Das Anjali, Lakhani Chirag, Terwagne Chloé, Lin Jui-Shan T, Naito Tatsuhiko, Raj Towfique, Knowles David A
Computer Science, Columbia University, New York, NY, USA.
New York Genome Center, New York,NY, USA.
medRxiv. 2025 Mar 4:2024.12.06.24318577. doi: 10.1101/2024.12.06.24318577.

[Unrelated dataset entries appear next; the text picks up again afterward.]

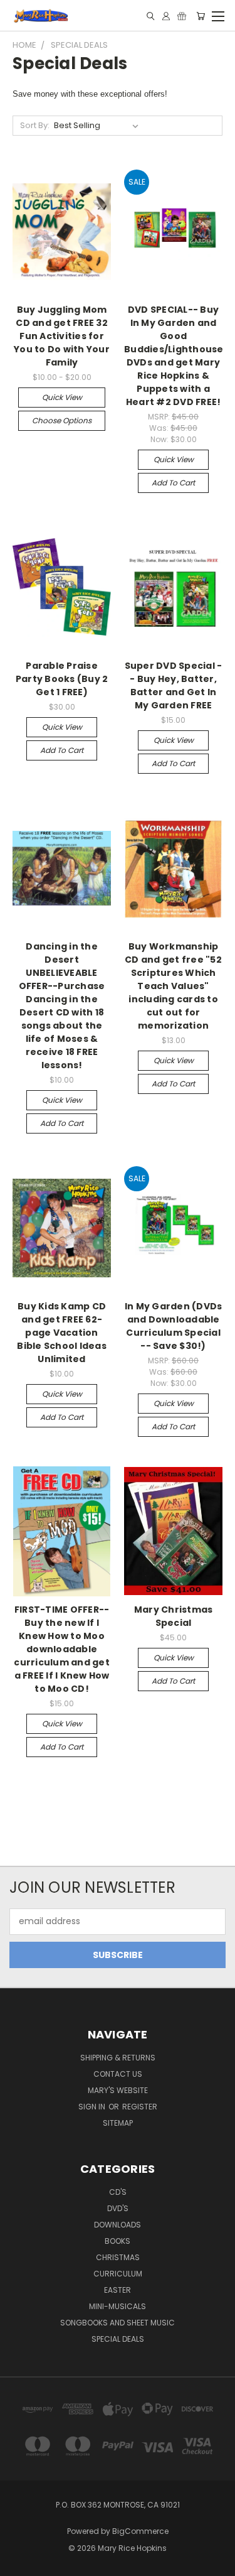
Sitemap (118, 2123)
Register (139, 2106)
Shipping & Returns (117, 2057)
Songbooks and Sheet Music (117, 2322)
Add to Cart (173, 482)
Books (117, 2241)
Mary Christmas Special (173, 1616)
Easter (117, 2290)
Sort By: (35, 125)
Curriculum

The increasing availability of whole-genome sequencing (WGS) has begun to elucidate the contribution of rare variants (RVs), both coding and non-coding, to complex disease. Multiple RV association tests are available to study the relationship between genotype and phenotype, but most are restricted to per-gene models and do not fully leverage the availability of variant-level functional annotations. We propose Genome-wide Rare Variant EnRichment Evaluation (gruyere), a Bayesian probabilistic model that complements existing methods by learning global, trait-specific weights for functional annotations to improve variant prioritization. We apply gruyere to WGS data from the Alzheimer's Disease (AD) Sequencing Project, consisting of 7,966 cases and 13,412 controls, to identify AD-associated genes and annotations. Growing evidence suggests that disruption of microglial regulation is a key contributor to AD risk, yet existing methods have not had sufficient power to examine rare non-coding effects that incorporate such cell-type specific information. To address this gap, we 1) use predicted enhancer and promoter regions in microglia and other potentially relevant cell types (oligodendrocytes, astrocytes, and neurons) to define per-gene non-coding RV test sets and 2) include cell-type specific variant effect predictions (VEPs) as functional annotations. gruyere identifies 15 significant genetic associations not detected by other RV methods and finds deep learning-based VEPs for splicing, transcription factor binding, and chromatin state are highly predictive of functional non-coding RVs. Our study establishes a novel and robust framework incorporating functional annotations, coding RVs, and cell-type associated non-coding RVs, to perform genome-wide association tests, uncovering AD-relevant genes and annotations.
全基因组测序(WGS)的可及性不断提高,已开始阐明罕见变异(RVs)(包括编码和非编码变异)对复杂疾病的影响。有多种RV关联测试可用于研究基因型与表型之间的关系,但大多数仅限于单基因模型,并未充分利用变异水平功能注释的可及性。我们提出了全基因组罕见变异富集评估(gruyere)方法,这是一种贝叶斯概率模型,通过学习功能注释的全局、性状特异性权重来补充现有方法,以改进变异优先级排序。我们将gruyere应用于阿尔茨海默病(AD)测序项目的WGS数据,该数据包括7966例病例和13412例对照,以识别与AD相关的基因和注释。越来越多的证据表明,小胶质细胞调节的破坏是AD风险的关键因素,但现有方法尚无足够的能力来检测纳入此类细胞类型特异性信息的罕见非编码效应。为了填补这一空白,我们1)使用小胶质细胞和其他潜在相关细胞类型(少突胶质细胞、星形胶质细胞和神经元)中的预测增强子和启动子区域来定义每个基因的非编码RV测试集,2)将细胞类型特异性变异效应预测(VEPs)作为功能注释。gruyere识别出其他RV方法未检测到的15个显著遗传关联,并发现基于深度学习的剪接、转录因子结合和染色质状态的VEPs对功能性非编码RVs具有高度预测性。我们的研究建立了一个新颖且强大的框架,纳入功能注释、编码RVs和细胞类型相关的非编码RVs,以进行全基因组关联测试,揭示与AD相关的基因和注释。